Hydronidone met the primary endpoint in a pivotal phase 3 trial evaluating its efficacy and safety for the treatment of liver fibrosis in patients with chronic hepatitis B (CHB) in China, according to a press release from Gyre Therapeutics.1
The trial met its primary endpoint for ≥1-stage regression in liver fibrosis compared to placebo. Based on these data, Gyre plans to file a New Drug Application with China’s NMPA in the third quarter of 2025 and is preparing to file an investigational new drug (IND) application in the third quarter of 2025. Pending IND clearance, the company plans to initiate a phase 2 trial in the US evaluating Hydronidone for the treatment of metabolic dysfunction-associated steatohepatitis (MASH)-associated fibrosis in the second half of 2025.1
“The fibrosis regression in our trial marks a breakthrough in the treatment of CHB fibrosis," said Lungen Lu, MD, dean of the department of gastroenterology at Shanghai General Hospital, Shanghai Jiaotong University School of Medicine, and lead principal investigator.1 "With no approved anti-fibrotic therapies for this liver disease currently available, Hydronidone has the potential to transform the treatment landscape and offer new hope to patients facing the serious risks of cirrhosis, liver failure, and hepatocellular carcinoma."
Hydronidone (F351) is a structural analogue of Pirfenidone, for which Gyre received first-in-class approval in China in 2011 for the treatment of idiopathic pulmonary fibrosis (IPF). Hydronidone exhibits enhanced potency in inhibiting p38γ kinase activity and TGF-β1-induced collagen synthesis in hepatic stellate cells (HSCs), key drivers of liver fibrosis. It also demonstrates anti-proliferative activity in HSCs through upregulation of Smad7, which downregulates TGF-βRI, thereby suppressing both the p38γ and Smad2/3 fibrogenic pathways.1,2
The 52-week, multicenter, double-blind, placebo-controlled trial enrolled 248 patients with CHB fibrosis across 39 hospitals in China. Participants were randomly assigned in a 1:1 ratio to receive either oral Hydronidone 270 mg/day or placebo, in addition to background entecavir antiviral therapy.1
The primary endpoint was the efficacy of fibrosis regression, defined as a decrease in the Ishak stage score of liver fibrosis ≥ 1 after 52 weeks of treatment compared to baseline. A key secondary endpoint was a ≥1-grade reduction in liver inflammation, as assessed by the Scheuer scoring system, after 52 weeks of treatment compared to baseline, without progression of fibrosis.1
What You Need to Know
Hydronidone significantly met the primary endpoint of ≥1-stage liver fibrosis regression in patients with chronic hepatitis B in a 52-week phase 3 trial, marking a potential breakthrough in CHB fibrosis treatment where no anti-fibrotic therapies currently exist.

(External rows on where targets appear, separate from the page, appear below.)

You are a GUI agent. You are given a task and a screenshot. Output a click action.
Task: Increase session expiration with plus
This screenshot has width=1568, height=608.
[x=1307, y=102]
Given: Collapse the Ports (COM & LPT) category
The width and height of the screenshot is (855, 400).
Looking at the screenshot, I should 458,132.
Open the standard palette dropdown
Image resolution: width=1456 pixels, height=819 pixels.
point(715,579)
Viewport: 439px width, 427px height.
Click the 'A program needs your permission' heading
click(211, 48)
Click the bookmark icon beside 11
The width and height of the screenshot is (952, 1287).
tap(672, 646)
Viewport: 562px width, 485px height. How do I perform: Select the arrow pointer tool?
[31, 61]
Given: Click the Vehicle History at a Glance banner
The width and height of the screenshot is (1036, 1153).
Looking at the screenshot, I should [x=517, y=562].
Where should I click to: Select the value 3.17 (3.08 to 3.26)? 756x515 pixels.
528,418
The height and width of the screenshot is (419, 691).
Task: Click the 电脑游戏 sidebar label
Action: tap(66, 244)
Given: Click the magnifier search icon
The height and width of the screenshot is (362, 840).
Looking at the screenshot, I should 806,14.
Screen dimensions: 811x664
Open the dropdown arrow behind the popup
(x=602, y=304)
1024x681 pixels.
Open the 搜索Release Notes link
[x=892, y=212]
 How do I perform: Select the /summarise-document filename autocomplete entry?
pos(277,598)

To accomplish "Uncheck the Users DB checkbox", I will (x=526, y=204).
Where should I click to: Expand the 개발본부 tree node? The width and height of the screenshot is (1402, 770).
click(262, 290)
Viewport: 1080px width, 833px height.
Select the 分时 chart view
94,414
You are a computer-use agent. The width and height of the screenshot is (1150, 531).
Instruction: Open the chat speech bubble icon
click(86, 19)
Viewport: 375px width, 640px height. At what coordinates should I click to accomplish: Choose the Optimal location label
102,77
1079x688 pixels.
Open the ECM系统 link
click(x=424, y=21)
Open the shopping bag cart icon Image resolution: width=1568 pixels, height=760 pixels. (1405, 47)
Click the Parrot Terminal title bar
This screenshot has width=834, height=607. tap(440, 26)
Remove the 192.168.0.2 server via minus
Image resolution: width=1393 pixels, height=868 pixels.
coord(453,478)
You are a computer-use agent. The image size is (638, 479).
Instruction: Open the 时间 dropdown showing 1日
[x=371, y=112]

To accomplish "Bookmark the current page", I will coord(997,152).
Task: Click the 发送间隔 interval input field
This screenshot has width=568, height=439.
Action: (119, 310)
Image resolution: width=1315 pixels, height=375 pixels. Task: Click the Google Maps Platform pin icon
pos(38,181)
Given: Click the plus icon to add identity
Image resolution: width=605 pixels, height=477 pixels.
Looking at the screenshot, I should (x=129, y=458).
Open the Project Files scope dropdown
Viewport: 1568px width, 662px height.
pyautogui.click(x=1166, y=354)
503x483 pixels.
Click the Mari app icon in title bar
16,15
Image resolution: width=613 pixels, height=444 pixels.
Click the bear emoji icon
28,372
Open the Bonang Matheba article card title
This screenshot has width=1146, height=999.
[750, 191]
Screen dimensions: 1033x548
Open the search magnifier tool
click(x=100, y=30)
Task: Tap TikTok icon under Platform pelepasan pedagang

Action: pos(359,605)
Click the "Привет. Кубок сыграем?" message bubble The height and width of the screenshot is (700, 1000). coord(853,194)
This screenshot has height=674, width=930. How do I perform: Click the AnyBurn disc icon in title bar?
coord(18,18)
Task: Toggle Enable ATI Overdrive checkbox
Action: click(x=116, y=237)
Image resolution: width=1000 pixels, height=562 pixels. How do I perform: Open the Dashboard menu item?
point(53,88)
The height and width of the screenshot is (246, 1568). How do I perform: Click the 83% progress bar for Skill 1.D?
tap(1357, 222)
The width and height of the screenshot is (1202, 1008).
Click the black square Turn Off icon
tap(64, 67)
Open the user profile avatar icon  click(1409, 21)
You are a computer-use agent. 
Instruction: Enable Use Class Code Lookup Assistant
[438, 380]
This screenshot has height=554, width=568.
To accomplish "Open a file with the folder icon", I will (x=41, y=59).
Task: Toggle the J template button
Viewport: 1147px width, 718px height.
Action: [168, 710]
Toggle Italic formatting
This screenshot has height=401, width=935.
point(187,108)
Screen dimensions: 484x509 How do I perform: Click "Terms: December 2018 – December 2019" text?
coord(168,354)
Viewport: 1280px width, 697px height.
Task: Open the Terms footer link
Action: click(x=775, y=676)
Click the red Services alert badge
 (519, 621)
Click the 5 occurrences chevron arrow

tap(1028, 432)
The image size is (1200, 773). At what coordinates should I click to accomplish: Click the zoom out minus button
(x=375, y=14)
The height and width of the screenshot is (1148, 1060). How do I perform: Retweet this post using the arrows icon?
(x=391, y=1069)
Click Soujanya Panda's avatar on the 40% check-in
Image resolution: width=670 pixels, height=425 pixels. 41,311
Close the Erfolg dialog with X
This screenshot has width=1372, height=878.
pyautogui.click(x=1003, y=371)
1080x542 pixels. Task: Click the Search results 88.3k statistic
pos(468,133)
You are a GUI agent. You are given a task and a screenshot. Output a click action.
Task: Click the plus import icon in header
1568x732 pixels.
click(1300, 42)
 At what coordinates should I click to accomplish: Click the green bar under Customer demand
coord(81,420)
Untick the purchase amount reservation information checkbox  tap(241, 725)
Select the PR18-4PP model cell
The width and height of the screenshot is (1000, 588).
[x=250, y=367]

The trial demonstrated a favorable safety profile with no treatment-related severe adverse events and a statistically significant improvement over placebo. The results were consistent with prior phase 2 findings, strengthening confidence in Hydronidone's clinical potential.
Based on these results, Gyre Therapeutics plans to file a New Drug Application with China’s NMPA in Q3 2025 and submit an IND for a US-based phase 2 trial targeting MASH-associated fibrosis in the second half of 2025, indicating a strategic push for global development.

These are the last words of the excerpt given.